> What is required: Arrange the data from the line containing "Where should I click to: Open 할인종류" up to and including the line containing "[x=3, y=136]" as a JSON list of strings, one string per line, leaving out blank lines.

> Records shown:
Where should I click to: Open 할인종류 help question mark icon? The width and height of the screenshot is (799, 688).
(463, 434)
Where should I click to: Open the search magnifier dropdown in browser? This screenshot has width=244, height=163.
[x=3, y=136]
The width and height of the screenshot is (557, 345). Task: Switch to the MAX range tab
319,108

---

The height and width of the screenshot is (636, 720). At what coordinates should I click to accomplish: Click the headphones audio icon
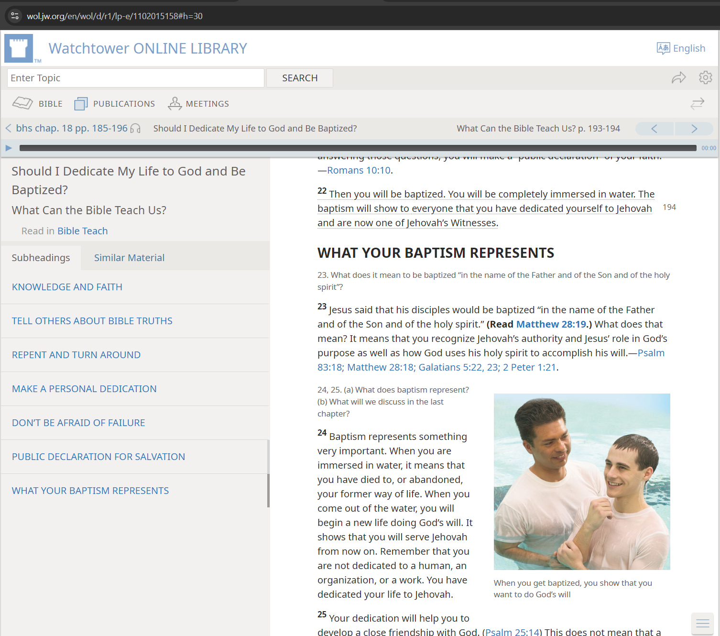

* * *

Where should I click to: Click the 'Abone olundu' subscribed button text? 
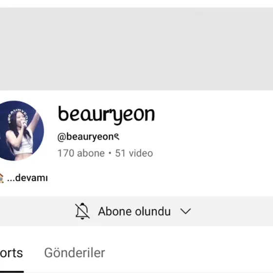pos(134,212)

> Finished task:
[
  "Where should I click to: Open 할인종류 help question mark icon? The width and height of the screenshot is (799, 688).",
  "(463, 434)",
  "Where should I click to: Open the search magnifier dropdown in browser? This screenshot has width=244, height=163.",
  "[x=3, y=136]"
]